Researchers have provided the first online searchable high-resolution 2D proteome of the human colon crypt to provide a tool for other proteomics researchers looking for biomarkers and drug targets.
The latest study, published in an advance article in the Journal of Proteome Research, indicates the relative order of protein abundance in human colon crypts obtained 10 to 20 cm away from the site of tumours from patients undergoing surgical resection for cancer of the rectum or sigmoid colon.
Colon cancer is the third most common type of cancer with nearly a million cases of colon cancer reported a year worldwide.
There are drugs on the market for sufferers; however patient prognosis is much better if the condition is diagnosed early - making the quest for biomarkers that could be used in a diagnostic setting particularly important.
The US researchers, led by Dr Anthony Yeung of the Fox Chase Cancer Center, believe that as the proteome coverage reaches thousands of proteins, it is essential to output the proteome maps and gene ontology in a searchable manner that can be hyperlinked to external databases - either one protein at a time or as a group of proteins.

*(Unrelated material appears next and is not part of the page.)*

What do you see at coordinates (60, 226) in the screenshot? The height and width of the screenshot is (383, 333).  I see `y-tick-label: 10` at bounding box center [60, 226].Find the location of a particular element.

As such they have provided the data on their website to help in the search for new cancer targets and biomarkers.
The researchers feel that several previous proteomic studies of the colon have been handicapped by the inclusion of both epithelial and mesenchymal cell types and an abbreviated pH range leading to the identification of a limited number of proteins and isoforms.
They therefore ensured that their study included only epithelial cells derived from colonic crypts and used two-dimensional gel electrophoresis (2D GE) at three overlapping pH ranges (pH 4-11) to ensure as complete protein coverage as possible.

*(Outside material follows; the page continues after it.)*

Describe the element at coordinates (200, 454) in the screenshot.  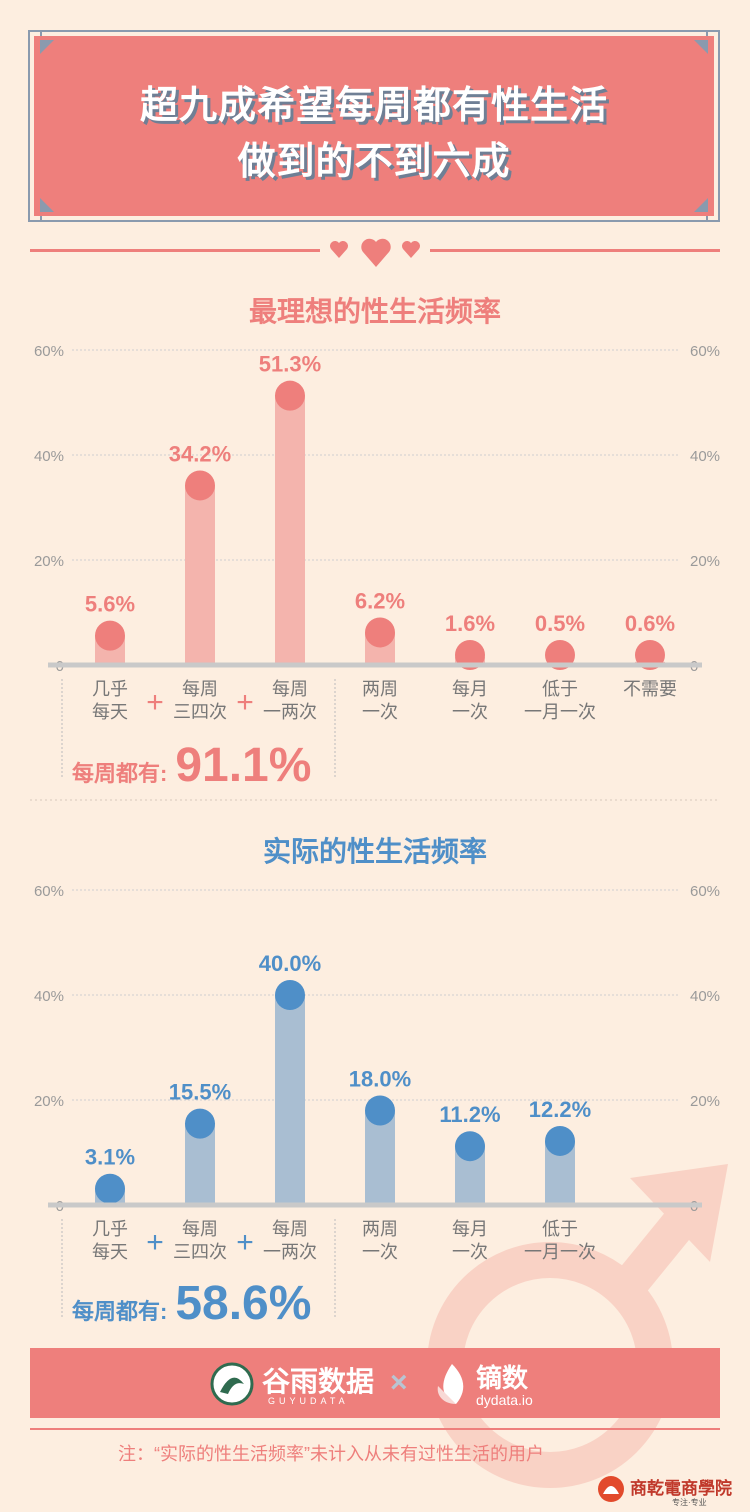
I see `data-label: 34.2%` at that location.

Protein samples were then identified and excised from the gels before in-gel tryptic digestion.
The digested proteins were analysed by MALDI-TOF (matrix assisted laser desorption ionisation - time of flight) mass spectrometry (MS) to yield the peptide mass fingerprints of 1695 proteins.

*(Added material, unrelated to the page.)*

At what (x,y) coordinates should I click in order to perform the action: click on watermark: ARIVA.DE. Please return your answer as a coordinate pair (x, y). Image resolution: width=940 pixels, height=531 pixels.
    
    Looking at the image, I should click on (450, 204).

This allowed the identification of approximately 800 nonredundant proteins and 900 isoforms from the human colonic crypts
The researches noted that the resolution of thousands of proteins by 2D GE does have its shortcomings, with the possibility that overlapping gels of three pH ranges could inflate the number of isoforms identified for a given protein.
They also mention that any given spot may overlap with one or more proteins, with MS analysis indicating that 18 per cent of the spots contained two proteins with the more prominent protein potentially masking the protein of interest.
They suggest this problem could be overcome by using gels of narrower pH ranges or using Western blotting.